Bettina’s dinner consisted of: Veal Steak, New Potatoes in Cream, Bread, Butter, Asparagus, Salad, Salad Dressing, Strawberry Tapioca

Susan Wheeler, Illustrator



“OH, Bob!” cried Bettina, “don’t you hope it won’t rain?”

“Rain? When? Tonight?” asked Bob, absent-mindedly, for he was busily eating the first cherry cobbler of the season, and enjoying it, too.
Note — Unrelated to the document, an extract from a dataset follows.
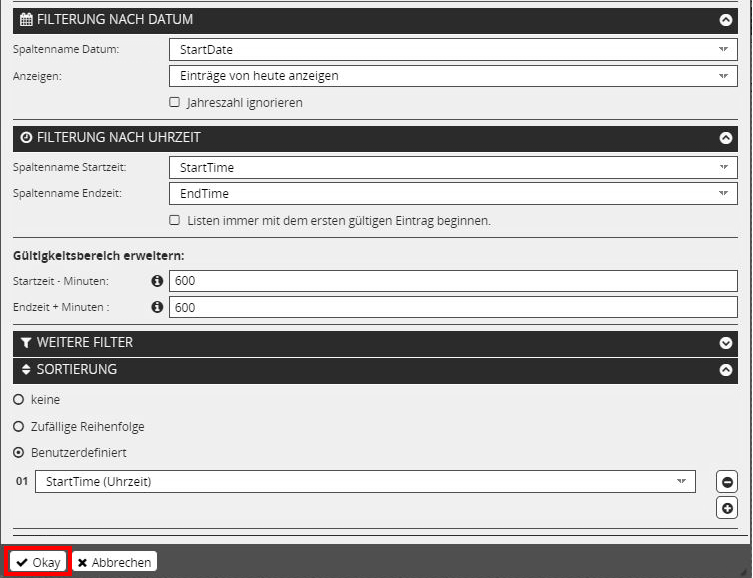Collapse Filterung nach Uhrzeit section chevron
The height and width of the screenshot is (578, 753).
tap(726, 138)
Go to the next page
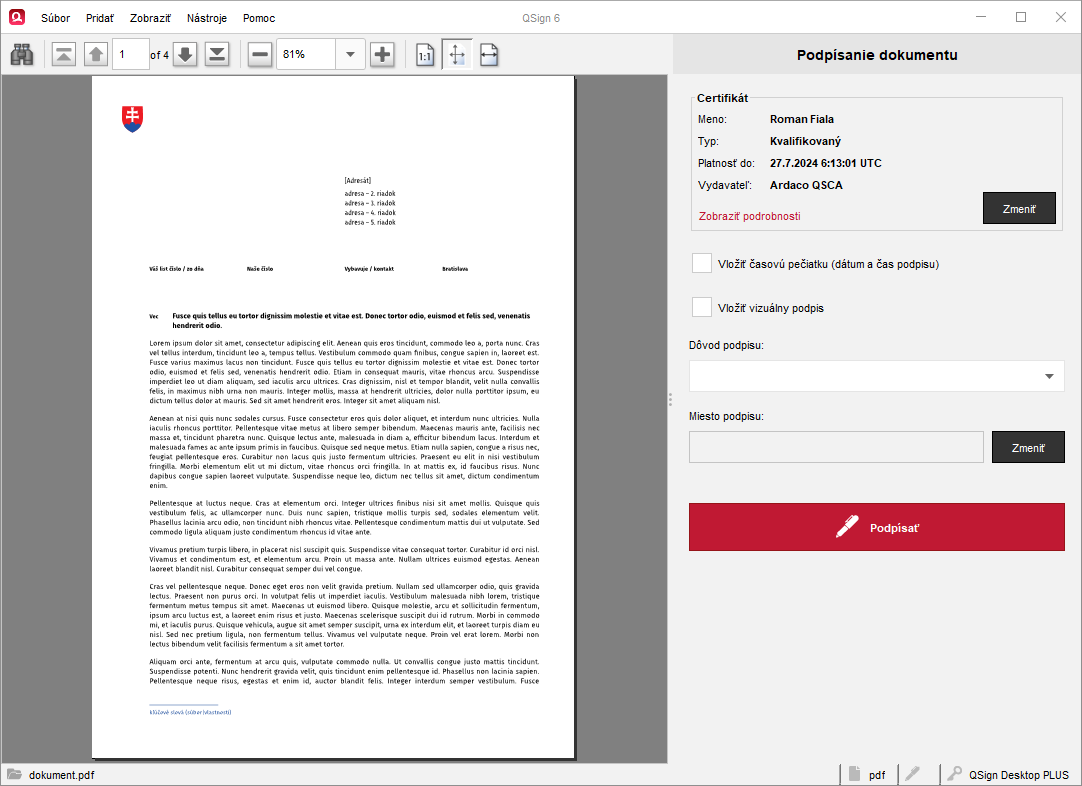1082x786 pixels. (x=185, y=55)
“No, stupid! I’m thinking about the wedding—Ruth’s wedding.”

“And Fred’s wedding, too,” added Bob. “You talk as if Ruth were the only one who is vitally interested.”
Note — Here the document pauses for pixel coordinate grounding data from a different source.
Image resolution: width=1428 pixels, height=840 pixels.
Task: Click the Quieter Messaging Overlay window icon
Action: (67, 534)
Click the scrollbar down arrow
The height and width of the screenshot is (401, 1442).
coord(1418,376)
“Fred’s wedding, then. For, you see, the ceremony is to be in that darling summer house if it doesn’t rain. If it does it will have to be in the solarium. The bridesmaids and matrons (if it is an outdoor wedding) are to carry the prettiest green silk parasols that you ever saw. They will be Ruth’s gifts to us. Over our arms we’ll carry plain soft straw hats filled with pink peonies, and lots of trailing greenery. Won’t that be lovely? For you know we are all to wear short white dresses and white shoes.”

“And what am I to do?”

“You’re to be an usher and help carry the green ropes that form the aisle.”


“Yes, plain ropes covered with greenery. Will you have some more cherry cobbler, Bob?”
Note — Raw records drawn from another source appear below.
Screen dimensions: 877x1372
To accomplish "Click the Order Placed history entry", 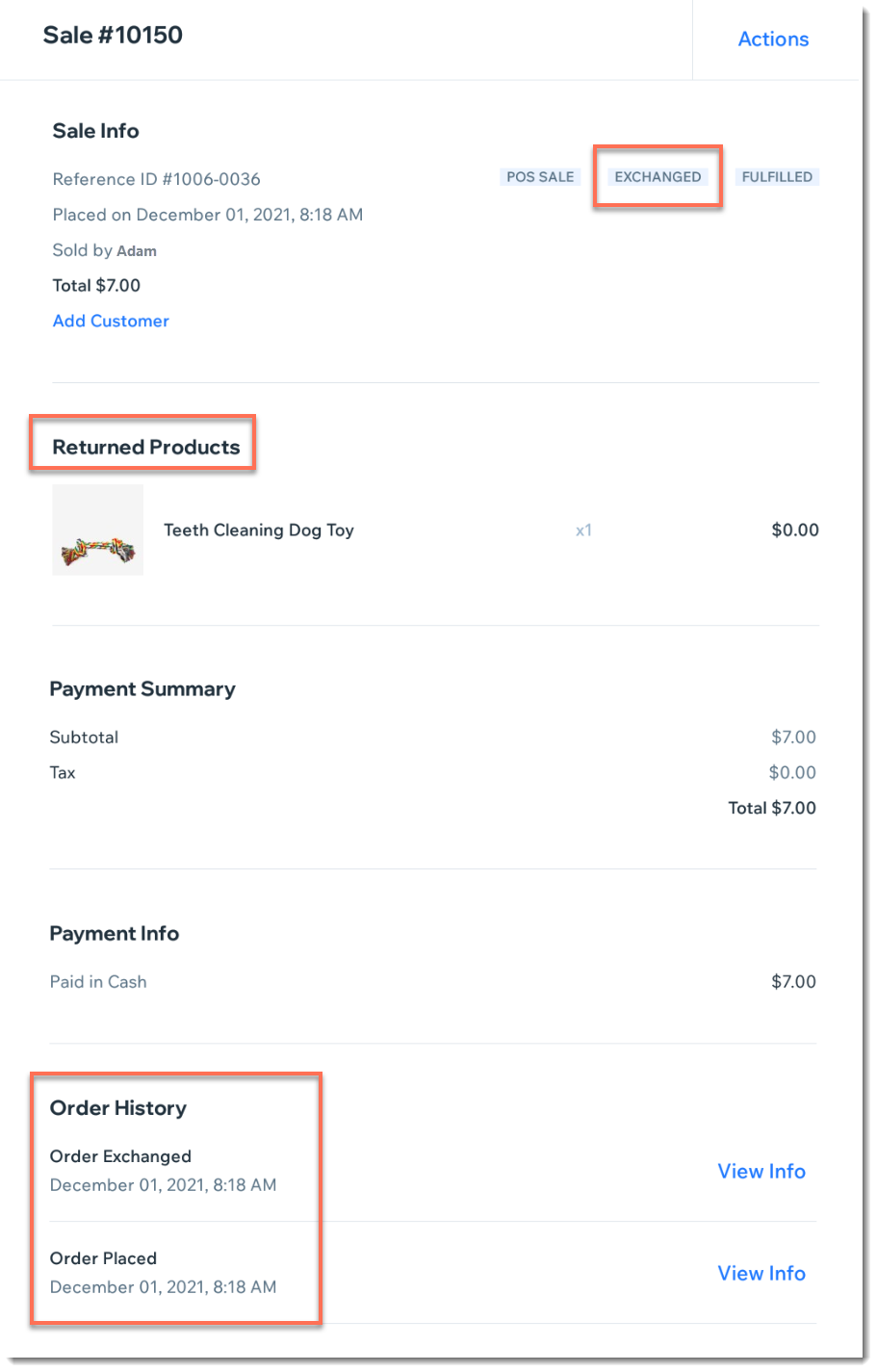I will pyautogui.click(x=163, y=1273).
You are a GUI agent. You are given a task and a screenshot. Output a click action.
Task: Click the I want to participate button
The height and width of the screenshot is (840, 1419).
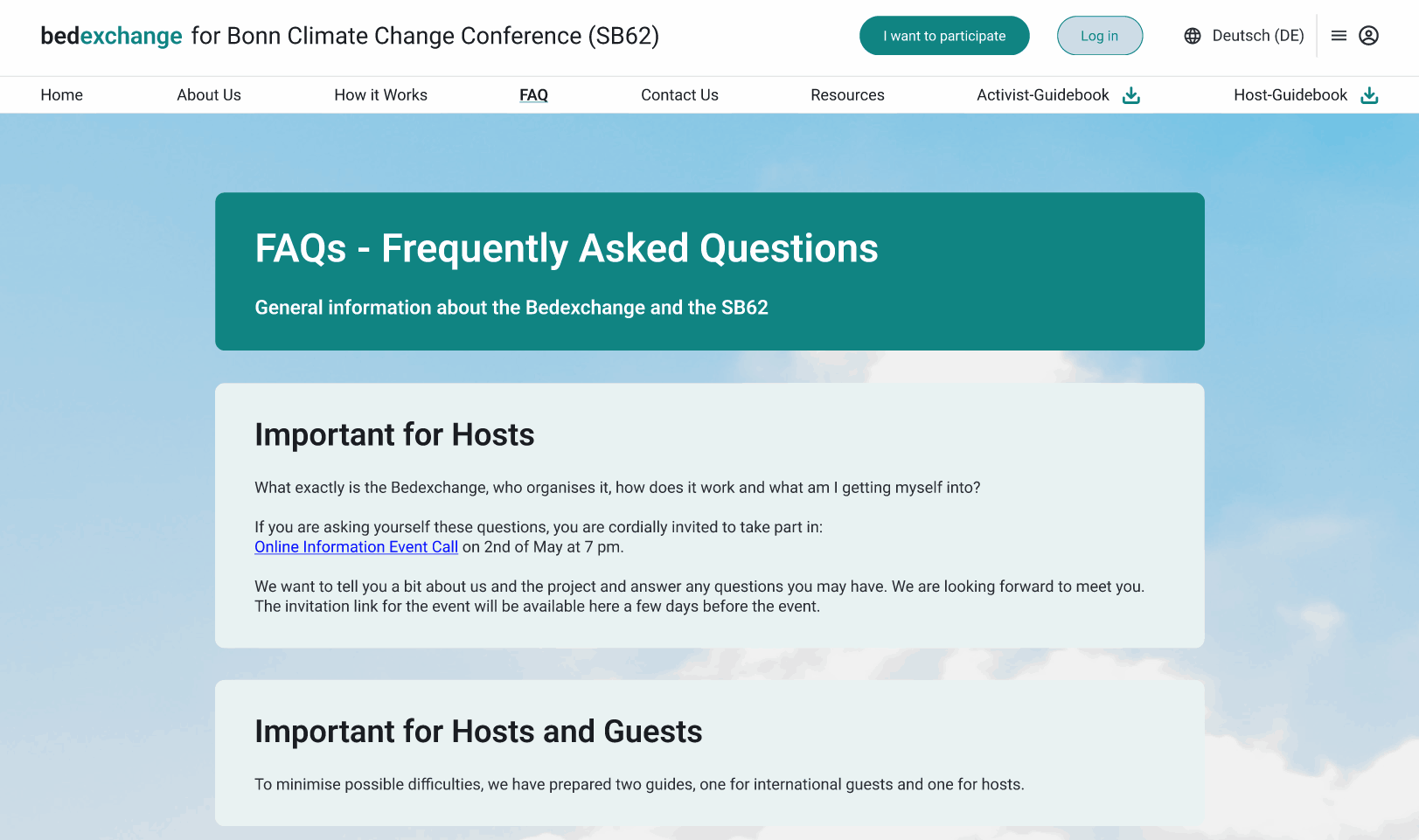(x=944, y=36)

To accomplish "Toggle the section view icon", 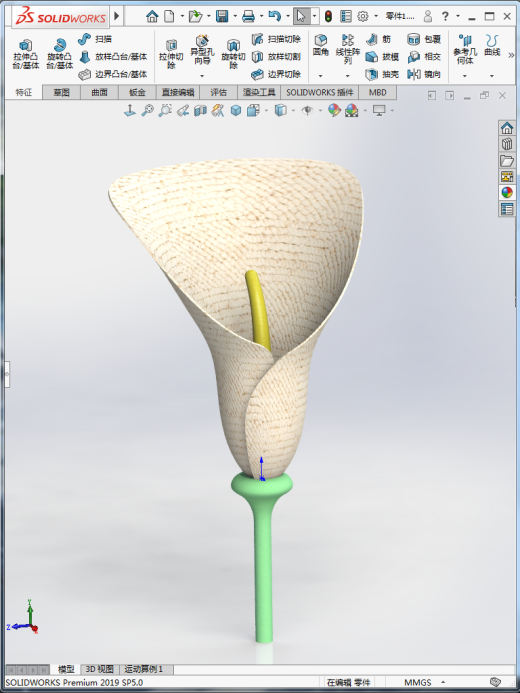I will pos(201,110).
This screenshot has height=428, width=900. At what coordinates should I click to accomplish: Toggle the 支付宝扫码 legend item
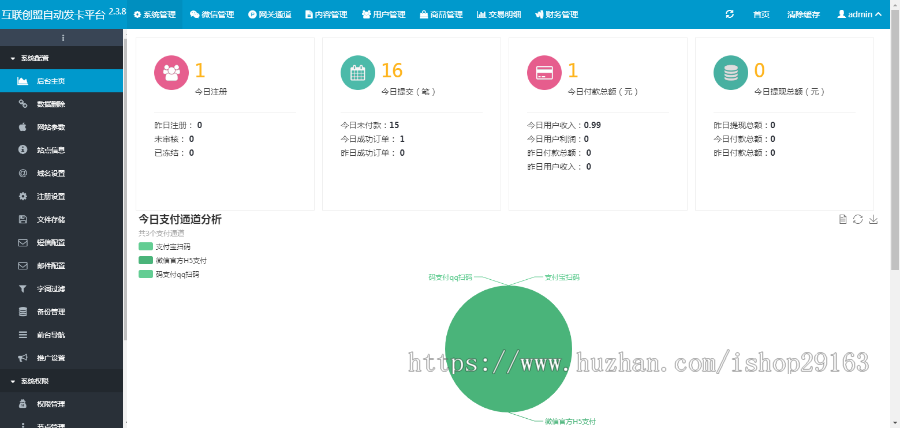point(165,246)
That night for dinner Bettina served: Pork Tenderloin, Creamed New Potatoes, Cauliflower with Butter Sauce, Vegetable Salad, French Dressing, Cherry Cobbler, Cream, Coffee

Susan Wheeler, Illustrator



“IF you girls only would, my dear,” Ruth’s mother had responded to Bettina’s suggestion that she and Alice entertain Ruth’s house guests the entire day before the wedding, “you have no idea what a load would be taken off my mind!”

“And Alice and I would so enjoy helping you,” Bettina had replied. “And remember, we mean the whole day, breakfast and all!”

Luckily, the day before the wedding dawned warm and clear At eight o’clock Harry and Bob drove them all in automobiles to a lovely country spot in which the girls served an outdoor breakfast. The morning was spent in motoring and luncheon was eaten at a charming downtown tea-room. Then they were whisked off to Bettina’s little home for an informal afternoon, and Harry and Bob, feeling that they had indeed been model husbands, departed for their respective offices.

“The girl from Kentucky has volunteered to sing,” whispered Alice to Ruth. “She’s a dear. Do you suppose we can keep Aunt Jenny from talking for half an hour?”

That afternoon the following refreshments were served on trays: Fruit Salad, Bettina Sandwiches, Orange Sherbet, Bettina’s Cake, White Mountain Cream Icing, Coffee, Nuts, Candy

Susan Wheeler, Illustrator



RUTH’S wedding colors were to be pink and green, and pink and green were, therefore, the colors which decorated the charming dinner table laid for the wedding party and close relatives the night before the wedding. A bud vase holding a half-opened pink rose bud stood before every two places. A large, low dish in the center of the table held pink roses, while at either end was another low arrangement of the same flowers.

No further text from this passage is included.